Data excerpts:
------

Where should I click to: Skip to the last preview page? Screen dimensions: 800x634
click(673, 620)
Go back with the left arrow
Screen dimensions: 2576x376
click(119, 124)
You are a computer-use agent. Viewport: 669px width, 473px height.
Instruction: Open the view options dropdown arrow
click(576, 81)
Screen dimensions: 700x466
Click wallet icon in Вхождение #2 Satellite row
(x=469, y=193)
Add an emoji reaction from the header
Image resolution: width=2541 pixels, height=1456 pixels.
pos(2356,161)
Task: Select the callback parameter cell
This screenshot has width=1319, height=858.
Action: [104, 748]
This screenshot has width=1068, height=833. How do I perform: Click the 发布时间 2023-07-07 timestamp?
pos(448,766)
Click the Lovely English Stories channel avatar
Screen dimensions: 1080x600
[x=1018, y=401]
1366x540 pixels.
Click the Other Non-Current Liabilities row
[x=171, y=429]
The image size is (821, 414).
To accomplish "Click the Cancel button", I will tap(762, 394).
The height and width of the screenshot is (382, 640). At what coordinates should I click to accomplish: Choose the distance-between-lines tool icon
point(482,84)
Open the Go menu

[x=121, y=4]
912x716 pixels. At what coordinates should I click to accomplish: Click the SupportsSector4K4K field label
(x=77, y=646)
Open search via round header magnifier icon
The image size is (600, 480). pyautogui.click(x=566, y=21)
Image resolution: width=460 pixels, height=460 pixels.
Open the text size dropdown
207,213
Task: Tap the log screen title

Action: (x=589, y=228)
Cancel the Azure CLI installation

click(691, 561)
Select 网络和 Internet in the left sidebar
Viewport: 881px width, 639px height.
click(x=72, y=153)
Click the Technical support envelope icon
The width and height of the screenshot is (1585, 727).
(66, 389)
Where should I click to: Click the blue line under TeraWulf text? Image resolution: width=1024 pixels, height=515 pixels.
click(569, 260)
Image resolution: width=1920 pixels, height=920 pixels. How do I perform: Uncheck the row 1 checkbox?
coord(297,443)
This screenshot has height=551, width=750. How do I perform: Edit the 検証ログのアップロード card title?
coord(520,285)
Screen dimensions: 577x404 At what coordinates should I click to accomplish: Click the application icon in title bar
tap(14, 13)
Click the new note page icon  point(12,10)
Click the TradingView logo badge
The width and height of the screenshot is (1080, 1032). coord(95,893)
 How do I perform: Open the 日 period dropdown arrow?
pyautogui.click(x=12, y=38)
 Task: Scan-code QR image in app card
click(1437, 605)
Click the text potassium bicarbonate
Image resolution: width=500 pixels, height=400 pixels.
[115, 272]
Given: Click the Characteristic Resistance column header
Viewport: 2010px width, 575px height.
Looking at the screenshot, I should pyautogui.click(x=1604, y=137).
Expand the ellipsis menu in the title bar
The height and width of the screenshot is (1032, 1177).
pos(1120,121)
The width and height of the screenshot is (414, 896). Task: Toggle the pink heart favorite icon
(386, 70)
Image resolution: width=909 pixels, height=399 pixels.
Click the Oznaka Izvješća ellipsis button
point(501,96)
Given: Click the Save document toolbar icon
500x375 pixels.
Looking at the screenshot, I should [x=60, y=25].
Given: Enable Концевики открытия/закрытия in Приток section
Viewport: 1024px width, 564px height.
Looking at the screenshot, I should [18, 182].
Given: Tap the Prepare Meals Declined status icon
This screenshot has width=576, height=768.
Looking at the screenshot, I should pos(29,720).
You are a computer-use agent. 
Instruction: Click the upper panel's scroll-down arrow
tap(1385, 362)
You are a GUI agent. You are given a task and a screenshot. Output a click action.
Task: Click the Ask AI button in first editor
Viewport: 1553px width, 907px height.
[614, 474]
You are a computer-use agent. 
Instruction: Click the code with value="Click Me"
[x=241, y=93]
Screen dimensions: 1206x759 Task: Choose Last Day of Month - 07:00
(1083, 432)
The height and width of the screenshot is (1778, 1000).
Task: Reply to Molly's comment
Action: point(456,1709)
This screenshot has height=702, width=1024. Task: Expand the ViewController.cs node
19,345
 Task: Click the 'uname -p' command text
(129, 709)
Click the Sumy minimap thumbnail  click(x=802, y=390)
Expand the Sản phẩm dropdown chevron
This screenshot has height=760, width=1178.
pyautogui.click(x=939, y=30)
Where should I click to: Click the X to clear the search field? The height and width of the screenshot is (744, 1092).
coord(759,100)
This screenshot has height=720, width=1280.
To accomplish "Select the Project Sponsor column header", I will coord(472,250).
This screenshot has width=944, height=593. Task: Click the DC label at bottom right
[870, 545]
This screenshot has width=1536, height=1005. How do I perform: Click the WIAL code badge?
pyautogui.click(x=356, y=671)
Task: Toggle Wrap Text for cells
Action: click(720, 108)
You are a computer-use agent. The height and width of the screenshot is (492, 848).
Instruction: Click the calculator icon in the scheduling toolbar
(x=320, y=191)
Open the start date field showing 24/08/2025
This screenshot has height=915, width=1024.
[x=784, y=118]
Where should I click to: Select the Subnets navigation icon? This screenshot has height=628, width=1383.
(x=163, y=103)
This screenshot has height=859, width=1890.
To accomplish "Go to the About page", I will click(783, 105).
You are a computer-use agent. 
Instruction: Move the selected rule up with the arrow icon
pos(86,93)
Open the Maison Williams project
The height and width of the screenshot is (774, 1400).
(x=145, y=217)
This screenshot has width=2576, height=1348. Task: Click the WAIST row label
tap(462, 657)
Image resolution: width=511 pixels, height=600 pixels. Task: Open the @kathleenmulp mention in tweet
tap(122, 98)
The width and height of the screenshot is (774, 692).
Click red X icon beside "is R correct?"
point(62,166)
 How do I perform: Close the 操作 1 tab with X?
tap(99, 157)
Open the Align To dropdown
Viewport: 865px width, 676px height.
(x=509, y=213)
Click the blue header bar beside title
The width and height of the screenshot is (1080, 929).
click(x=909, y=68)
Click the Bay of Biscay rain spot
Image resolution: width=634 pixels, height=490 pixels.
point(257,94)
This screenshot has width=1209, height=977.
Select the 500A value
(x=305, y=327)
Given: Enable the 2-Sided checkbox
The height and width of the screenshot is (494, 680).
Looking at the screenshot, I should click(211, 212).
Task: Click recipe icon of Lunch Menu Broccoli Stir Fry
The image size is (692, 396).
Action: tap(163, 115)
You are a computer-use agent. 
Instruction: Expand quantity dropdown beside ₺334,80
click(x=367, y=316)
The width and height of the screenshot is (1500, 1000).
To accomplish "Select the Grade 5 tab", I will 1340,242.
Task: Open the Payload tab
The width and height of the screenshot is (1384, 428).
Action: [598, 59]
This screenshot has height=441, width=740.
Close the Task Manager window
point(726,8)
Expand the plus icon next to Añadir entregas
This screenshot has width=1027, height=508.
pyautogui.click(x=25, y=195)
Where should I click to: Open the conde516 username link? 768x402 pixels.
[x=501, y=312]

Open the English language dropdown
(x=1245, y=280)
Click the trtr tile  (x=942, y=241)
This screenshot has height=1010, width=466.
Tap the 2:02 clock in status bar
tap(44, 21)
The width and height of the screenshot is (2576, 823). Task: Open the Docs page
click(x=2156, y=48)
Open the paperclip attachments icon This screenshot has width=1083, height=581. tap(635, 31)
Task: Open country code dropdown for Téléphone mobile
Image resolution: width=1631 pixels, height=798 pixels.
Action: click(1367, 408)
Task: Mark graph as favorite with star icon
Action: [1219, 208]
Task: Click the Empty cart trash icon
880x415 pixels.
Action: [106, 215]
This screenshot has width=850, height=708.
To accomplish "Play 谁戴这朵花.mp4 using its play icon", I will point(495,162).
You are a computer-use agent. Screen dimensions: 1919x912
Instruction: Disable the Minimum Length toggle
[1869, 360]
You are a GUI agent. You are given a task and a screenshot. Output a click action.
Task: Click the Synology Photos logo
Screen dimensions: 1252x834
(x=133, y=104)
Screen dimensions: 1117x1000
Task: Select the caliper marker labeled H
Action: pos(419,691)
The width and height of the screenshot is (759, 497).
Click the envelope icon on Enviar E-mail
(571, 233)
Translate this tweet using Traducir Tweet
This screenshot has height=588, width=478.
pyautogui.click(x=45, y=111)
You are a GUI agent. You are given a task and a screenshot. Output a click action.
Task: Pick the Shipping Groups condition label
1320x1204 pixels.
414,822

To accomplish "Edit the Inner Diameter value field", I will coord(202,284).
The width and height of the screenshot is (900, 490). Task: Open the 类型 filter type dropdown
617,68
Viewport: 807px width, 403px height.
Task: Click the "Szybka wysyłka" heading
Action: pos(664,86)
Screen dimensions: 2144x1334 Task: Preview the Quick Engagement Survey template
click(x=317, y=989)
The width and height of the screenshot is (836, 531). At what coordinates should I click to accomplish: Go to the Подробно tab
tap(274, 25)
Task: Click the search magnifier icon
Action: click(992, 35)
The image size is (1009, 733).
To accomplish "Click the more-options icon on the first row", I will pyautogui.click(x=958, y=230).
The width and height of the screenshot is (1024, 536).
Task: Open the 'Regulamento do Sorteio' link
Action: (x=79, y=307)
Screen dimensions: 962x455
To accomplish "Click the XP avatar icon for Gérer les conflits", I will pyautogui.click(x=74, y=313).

------

Exercise: All that belongs in your answer is the stretch of entries above from the line with "Screen dimensions: 2144x1334" through the line with "The image size is (1009, 733).", printed exactly.

Answer:
Screen dimensions: 2144x1334 Task: Preview the Quick Engagement Survey template
click(x=317, y=989)
The width and height of the screenshot is (836, 531). At what coordinates should I click to accomplish: Go to the Подробно tab
tap(274, 25)
Task: Click the search magnifier icon
Action: click(992, 35)
The image size is (1009, 733).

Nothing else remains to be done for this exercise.